[Opening Material shown section]
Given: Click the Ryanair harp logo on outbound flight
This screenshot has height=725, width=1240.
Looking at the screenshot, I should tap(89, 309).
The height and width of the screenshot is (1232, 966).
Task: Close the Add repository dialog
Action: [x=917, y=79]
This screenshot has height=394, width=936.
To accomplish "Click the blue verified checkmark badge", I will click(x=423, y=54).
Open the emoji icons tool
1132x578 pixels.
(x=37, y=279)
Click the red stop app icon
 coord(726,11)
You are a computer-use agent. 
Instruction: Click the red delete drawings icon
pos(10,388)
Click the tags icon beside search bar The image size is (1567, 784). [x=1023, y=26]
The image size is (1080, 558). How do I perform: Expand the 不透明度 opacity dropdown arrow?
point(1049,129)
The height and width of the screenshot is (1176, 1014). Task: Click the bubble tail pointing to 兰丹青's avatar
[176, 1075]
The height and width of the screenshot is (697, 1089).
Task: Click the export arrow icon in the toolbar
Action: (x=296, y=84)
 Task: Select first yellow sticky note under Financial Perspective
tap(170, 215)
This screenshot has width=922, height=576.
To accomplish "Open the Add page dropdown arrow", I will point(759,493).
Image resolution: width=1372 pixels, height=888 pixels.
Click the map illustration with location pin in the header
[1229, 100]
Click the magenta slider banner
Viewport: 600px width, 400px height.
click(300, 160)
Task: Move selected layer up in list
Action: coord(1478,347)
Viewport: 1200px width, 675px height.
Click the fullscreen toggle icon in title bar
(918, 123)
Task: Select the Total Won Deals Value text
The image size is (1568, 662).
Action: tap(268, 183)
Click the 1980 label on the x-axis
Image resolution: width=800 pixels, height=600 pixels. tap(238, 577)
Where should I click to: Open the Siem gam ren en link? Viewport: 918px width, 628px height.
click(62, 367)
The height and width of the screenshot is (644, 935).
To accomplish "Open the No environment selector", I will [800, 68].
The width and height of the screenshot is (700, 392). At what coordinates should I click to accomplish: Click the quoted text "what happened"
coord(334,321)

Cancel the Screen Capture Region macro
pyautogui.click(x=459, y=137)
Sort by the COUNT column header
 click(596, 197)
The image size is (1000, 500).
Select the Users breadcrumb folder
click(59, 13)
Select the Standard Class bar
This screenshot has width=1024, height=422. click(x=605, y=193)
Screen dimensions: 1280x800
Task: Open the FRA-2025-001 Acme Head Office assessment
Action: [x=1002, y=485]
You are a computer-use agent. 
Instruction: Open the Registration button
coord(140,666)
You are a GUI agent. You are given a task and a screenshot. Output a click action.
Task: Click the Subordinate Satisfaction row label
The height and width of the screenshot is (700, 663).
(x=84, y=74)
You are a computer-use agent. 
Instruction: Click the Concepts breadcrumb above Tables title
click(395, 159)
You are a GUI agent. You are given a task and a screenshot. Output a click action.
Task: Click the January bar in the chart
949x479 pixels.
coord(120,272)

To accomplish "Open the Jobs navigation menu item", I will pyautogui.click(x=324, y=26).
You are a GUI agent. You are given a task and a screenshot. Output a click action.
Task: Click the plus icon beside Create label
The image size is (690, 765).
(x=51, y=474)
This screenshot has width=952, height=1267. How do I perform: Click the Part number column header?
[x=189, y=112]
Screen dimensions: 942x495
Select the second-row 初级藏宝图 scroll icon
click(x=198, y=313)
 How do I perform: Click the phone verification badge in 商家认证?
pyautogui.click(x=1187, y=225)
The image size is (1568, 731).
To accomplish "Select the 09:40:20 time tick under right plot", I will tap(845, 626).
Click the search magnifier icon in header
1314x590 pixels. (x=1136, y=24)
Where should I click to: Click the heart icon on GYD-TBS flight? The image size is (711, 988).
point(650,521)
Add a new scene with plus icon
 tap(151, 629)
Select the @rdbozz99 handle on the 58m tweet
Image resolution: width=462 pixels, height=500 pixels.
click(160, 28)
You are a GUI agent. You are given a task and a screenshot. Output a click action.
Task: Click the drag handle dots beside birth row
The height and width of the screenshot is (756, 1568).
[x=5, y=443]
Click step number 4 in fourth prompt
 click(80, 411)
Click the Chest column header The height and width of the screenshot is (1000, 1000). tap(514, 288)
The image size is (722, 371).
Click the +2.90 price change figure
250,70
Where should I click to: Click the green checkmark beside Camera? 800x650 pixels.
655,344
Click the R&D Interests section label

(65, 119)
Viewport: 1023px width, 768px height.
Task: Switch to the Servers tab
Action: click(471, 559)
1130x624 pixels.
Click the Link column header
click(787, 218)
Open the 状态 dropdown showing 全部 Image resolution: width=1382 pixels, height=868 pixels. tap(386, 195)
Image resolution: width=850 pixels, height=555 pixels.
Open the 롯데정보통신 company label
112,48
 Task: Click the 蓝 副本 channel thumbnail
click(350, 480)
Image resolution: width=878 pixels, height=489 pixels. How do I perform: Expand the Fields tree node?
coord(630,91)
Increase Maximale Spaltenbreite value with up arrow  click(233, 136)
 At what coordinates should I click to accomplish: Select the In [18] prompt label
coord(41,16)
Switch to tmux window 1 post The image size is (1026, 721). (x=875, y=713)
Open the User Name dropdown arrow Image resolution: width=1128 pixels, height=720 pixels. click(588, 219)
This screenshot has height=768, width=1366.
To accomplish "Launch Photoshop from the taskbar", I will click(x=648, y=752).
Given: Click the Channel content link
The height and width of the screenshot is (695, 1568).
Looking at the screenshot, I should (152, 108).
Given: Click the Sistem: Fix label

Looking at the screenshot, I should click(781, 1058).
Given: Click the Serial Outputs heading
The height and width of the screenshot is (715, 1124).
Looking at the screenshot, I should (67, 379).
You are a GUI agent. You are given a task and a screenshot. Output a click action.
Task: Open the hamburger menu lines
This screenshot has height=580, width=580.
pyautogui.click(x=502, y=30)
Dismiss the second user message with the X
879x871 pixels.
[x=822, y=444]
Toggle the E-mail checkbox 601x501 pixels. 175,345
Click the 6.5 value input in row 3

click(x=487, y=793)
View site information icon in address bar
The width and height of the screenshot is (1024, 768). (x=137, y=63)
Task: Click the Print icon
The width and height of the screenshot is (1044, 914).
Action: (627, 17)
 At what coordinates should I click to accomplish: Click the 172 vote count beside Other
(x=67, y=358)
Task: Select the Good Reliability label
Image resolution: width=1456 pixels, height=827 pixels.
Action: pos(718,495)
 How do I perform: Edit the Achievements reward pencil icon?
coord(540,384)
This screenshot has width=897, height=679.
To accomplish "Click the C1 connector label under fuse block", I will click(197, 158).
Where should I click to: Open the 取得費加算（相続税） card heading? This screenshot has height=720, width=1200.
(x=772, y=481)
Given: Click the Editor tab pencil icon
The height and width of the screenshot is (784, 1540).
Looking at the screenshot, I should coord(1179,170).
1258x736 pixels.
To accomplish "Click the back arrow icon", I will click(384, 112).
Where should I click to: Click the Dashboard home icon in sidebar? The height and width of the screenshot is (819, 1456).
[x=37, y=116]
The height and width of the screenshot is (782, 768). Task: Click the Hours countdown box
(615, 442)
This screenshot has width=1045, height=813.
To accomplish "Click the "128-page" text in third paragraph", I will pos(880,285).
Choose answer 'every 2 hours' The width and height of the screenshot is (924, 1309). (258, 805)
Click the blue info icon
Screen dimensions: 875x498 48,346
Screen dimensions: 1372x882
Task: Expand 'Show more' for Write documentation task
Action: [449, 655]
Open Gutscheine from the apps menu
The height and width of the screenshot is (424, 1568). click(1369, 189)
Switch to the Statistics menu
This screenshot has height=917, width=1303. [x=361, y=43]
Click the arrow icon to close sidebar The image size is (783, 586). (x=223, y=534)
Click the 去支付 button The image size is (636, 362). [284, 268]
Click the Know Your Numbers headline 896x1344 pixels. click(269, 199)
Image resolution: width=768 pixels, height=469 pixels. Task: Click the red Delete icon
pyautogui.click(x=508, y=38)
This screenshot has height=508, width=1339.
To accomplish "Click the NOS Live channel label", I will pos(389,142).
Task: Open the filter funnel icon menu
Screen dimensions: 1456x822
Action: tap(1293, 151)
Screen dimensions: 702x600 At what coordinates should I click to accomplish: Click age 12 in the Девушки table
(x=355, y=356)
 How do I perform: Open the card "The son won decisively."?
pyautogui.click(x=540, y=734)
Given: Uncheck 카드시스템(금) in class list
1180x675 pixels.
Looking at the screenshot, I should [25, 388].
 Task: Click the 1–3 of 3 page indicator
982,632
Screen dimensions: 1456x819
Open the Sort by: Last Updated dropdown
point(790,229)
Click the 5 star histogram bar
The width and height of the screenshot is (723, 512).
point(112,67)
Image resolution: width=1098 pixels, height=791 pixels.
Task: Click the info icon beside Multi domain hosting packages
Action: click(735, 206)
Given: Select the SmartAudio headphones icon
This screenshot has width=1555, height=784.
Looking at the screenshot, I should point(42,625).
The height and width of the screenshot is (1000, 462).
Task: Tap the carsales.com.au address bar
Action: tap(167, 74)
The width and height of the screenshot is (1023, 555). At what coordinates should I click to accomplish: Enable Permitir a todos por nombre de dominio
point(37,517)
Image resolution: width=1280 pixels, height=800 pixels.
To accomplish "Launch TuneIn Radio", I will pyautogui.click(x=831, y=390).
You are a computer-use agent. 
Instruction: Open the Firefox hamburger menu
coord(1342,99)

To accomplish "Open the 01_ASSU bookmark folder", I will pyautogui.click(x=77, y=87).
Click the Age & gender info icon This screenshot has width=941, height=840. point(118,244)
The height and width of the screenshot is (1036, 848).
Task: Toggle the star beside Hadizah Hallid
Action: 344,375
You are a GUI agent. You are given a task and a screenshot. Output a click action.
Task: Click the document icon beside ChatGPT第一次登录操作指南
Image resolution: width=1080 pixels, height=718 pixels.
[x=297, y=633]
[Closing Material shown section]
*What the task asks*
Copy the lines above exactly, beginning at the line that has "Open the 롯데정보통신 company label" and stopping after the line that has "Given: Click the Editor tab pencil icon", and omit the rest.

*Exercise solution*
Open the 롯데정보통신 company label
112,48
 Task: Click the 蓝 副本 channel thumbnail
click(350, 480)
Image resolution: width=878 pixels, height=489 pixels. How do I perform: Expand the Fields tree node?
coord(630,91)
Increase Maximale Spaltenbreite value with up arrow  click(233, 136)
 At what coordinates should I click to accomplish: Select the In [18] prompt label
coord(41,16)
Switch to tmux window 1 post The image size is (1026, 721). (x=875, y=713)
Open the User Name dropdown arrow Image resolution: width=1128 pixels, height=720 pixels. click(588, 219)
This screenshot has height=768, width=1366.
To accomplish "Launch Photoshop from the taskbar", I will click(x=648, y=752).
Given: Click the Channel content link
The height and width of the screenshot is (695, 1568).
Looking at the screenshot, I should (152, 108).
Given: Click the Sistem: Fix label

Looking at the screenshot, I should click(781, 1058).
Given: Click the Serial Outputs heading
The height and width of the screenshot is (715, 1124).
Looking at the screenshot, I should (67, 379).
You are a GUI agent. You are given a task and a screenshot. Output a click action.
Task: Open the hamburger menu lines
This screenshot has height=580, width=580.
pyautogui.click(x=502, y=30)
Dismiss the second user message with the X
879x871 pixels.
[x=822, y=444]
Toggle the E-mail checkbox 601x501 pixels. 175,345
Click the 6.5 value input in row 3

click(x=487, y=793)
View site information icon in address bar
The width and height of the screenshot is (1024, 768). (x=137, y=63)
Task: Click the Print icon
The width and height of the screenshot is (1044, 914).
Action: (627, 17)
 At what coordinates should I click to accomplish: Click the 172 vote count beside Other
(x=67, y=358)
Task: Select the Good Reliability label
Image resolution: width=1456 pixels, height=827 pixels.
Action: pos(718,495)
 How do I perform: Edit the Achievements reward pencil icon?
coord(540,384)
This screenshot has width=897, height=679.
To accomplish "Click the C1 connector label under fuse block", I will click(197, 158).
Where should I click to: Open the 取得費加算（相続税） card heading? This screenshot has height=720, width=1200.
(x=772, y=481)
Given: Click the Editor tab pencil icon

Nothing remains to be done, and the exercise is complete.